Profil:Jürgen Seefried

Profil: Steinmetz Jürgen Seefried aus Garmisch-Partenkirchen muss vor dem G-7-Gipfel aus Sicherheitsgründen die Steine von seinem Hof räumen.

Steinmetz Jürgen Seefried aus Garmisch-Partenkirchen muss vor dem G-7-Gipfel aus Sicherheitsgründen die Steine von seinem Hof räumen.

(Foto: Matthias Köpf/Matthias Köpf)

Steinmetz aus Partenkirchen, der wegen des G-7-Gipfels sein Material wegräumt.

Von Matthias Köpf

Jürgen Seefried schaut in diesen Tagen öfter auf die Wetterapp als sonst. Denn wenn das Wetter am Sonntagvormittag oder am Dienstagmittag zu schlecht für Hubschrauberflüge ist, dann müssen all die Staats- und Regierungschefs direkt an seinem Betrieb vorbei. Die Polizei wird dann die "Protokollstrecke" vom Münchner Flughafen bis zum Schloss Elmau für mindestens vier Stunden sperren, damit die hochrangigen Teilnehmer des G-7-Gipfels in ihren Fahrzeugkolonnen ungestört zum Tagungsort und wieder zurück fahren können. "Letztes Mal sind sie obendrüber geflogen", sagt Seefried über den ersten Elmauer G-7-Gipfel vor sieben Jahren. Nur ein einziger Staatsgast habe damals den Landweg genommen, und deswegen sei dann in jeder Einfahrt und auf jeder Kreuzung mindestens ein Polizist gestanden. Aber damals hat Seefried ja "von Haus aus weniger Steine auf dem Hof gehabt".

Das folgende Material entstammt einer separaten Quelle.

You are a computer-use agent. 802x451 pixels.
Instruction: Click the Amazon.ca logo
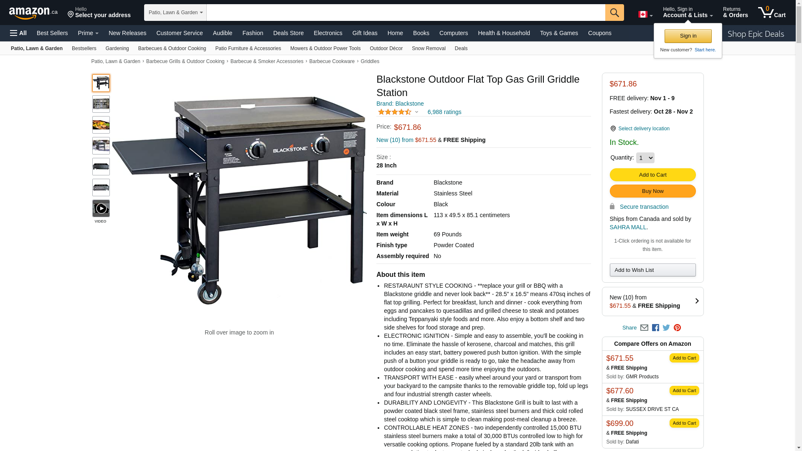[33, 13]
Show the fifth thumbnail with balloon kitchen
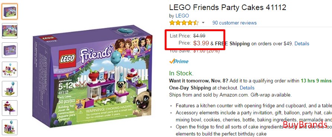Screen dimensions: 332x137 (10, 89)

Steine sieht die Polizei gar nicht gern beim großen Hin und Her zum Gipfel im Gebirge. Doch Jürgen Seefried ist nun mal Steinmetz, sein Betrieb liegt neben dem Partenkirchner Friedhof und damit direkt an der Protokollstrecke. Zwar betont die Polizei ständig, sie habe auch da Alternativen, doch Seefried fragt sich, welchen anderen Weg die Kolonnen wohl nehmen sollten als die B2, die hier Münchner Straße heißt. Also müssen Seefrieds Steine vom Hof. Nicht die großen Grabsteine vielleicht, denn die wird kaum jemand auf Polizisten oder Staatskarossen werfen und wohl selbst zu zweit nicht auf die Straße schleppen können, um diese zu blockieren.

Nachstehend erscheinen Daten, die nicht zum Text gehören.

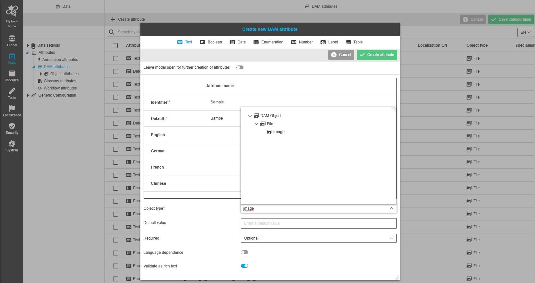Click the Fly back home logo icon
Viewport: 535px width, 283px height.
(x=12, y=11)
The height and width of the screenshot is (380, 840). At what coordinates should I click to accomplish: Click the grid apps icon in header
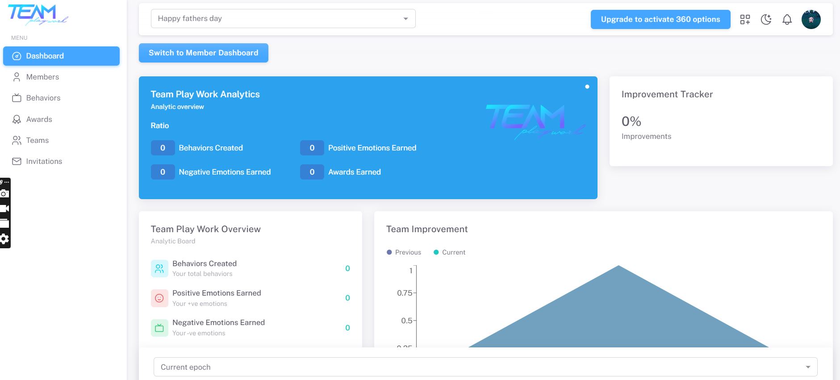pos(745,19)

Aber dieser kleinere, nur vorne polierte Granitrohling? Der 53-Jährige überschlägt im Kopf die Maße. Seine 120 Kilo werde der schon haben, aber trotzdem: lieber in die Werkstatt damit. Was genau er wegschaffen muss, das bleibt Seefried selbst überlassen. "Den Schuh zieht sich die Polizei nicht an." Schuld wird er im Zweifelsfall also selber sein, aber den möglichen Schaden am Stein würde ihm dann wohl die Versicherung ersetzen, welche die Bundesregierung für solche Fälle abgeschlossen hat.

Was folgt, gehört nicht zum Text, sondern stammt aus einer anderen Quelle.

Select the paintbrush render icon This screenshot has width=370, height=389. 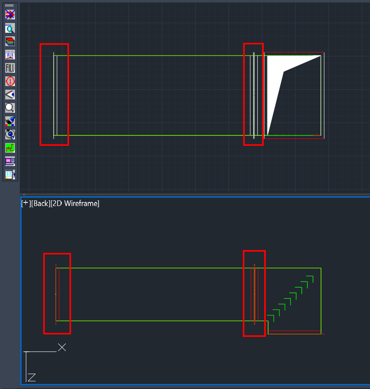coord(10,121)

Trotz Belagerungszustand ist der Steinmetz auch ein bisschen stolz auf das Gipfeltreffen

Die geschätzten 20 Arbeitsstunden, die er und seine vier Leute brauchen werden, um die Steine wegzuräumen und die schmiedeeisernen Kreuze von den Gebrauchtgrabmalen abzumontieren, wird ihm wohl niemand bezahlen. Seefried hat aber auch nicht danach gefragt, als die Polizei vor ein paar Wochen bei ihm war. Denn bei allem Wandel in der Bestattungskultur und dem anhaltenden Trend zum sparsamen Urnengrab: Hier in Garmisch-Partenkirchen sei seine Arbeit schon noch gefragt. Zumal der Kollege in Garmisch aufgehört hat.

Die Garmischer haben ihren eigenen Friedhof, so wie es fast alles zweimal gibt in der doppelten, vor den Olympischen Winterspielen 1936 zwangsvereinigten Marktgemeinde. Zwischen dem Friedhof in Garmisch und dem in Partenkirchen liegen eineinhalb Kilometer Luftlinie - und jene Wiese, auf der auch während dieses Gipfels Hunderte Kritiker campieren wollen. Als 2015 mal Bewegung ins Protestcamp kam, da hätten hinter seinem Haus schwer bewaffnete Polizisten Position bezogen, denen man so lieber nicht gegenüberstehen wolle, sagt Jürgen Seefried.

Auch dieses Mal herrscht hier längst eine Art Belagerungszustand, Tausende Polizisten fahren unentwegt herum und führen dabei vor, was die Polizeigaragen an Fuhrpark noch so alles hergeben. Vor allem aber belegen sie praktisch jeden Parkplatz in einem sehr weiten Umkreis, was den Menschen in der Region doch deutlich auf die Nerven geht. Jürgen Seefried stammt zwar weder aus Garmisch noch aus Partenkirchen, sondern ist vor 25 Jahren vom Bodensee hierhergekommen. Wenn er sagt, er wäre "nicht böse gewesen, die wären woanders hingegangen", darf er trotzdem als Einheimischer gelten. Denn ein bisschen stolz ist er ja auch darauf, dass der Gipfel nun zum zweiten Mal hier stattfindet. Er selbst habe jedenfalls "ein gewisses Verständnis, dass die Demokratie so was aushalten muss".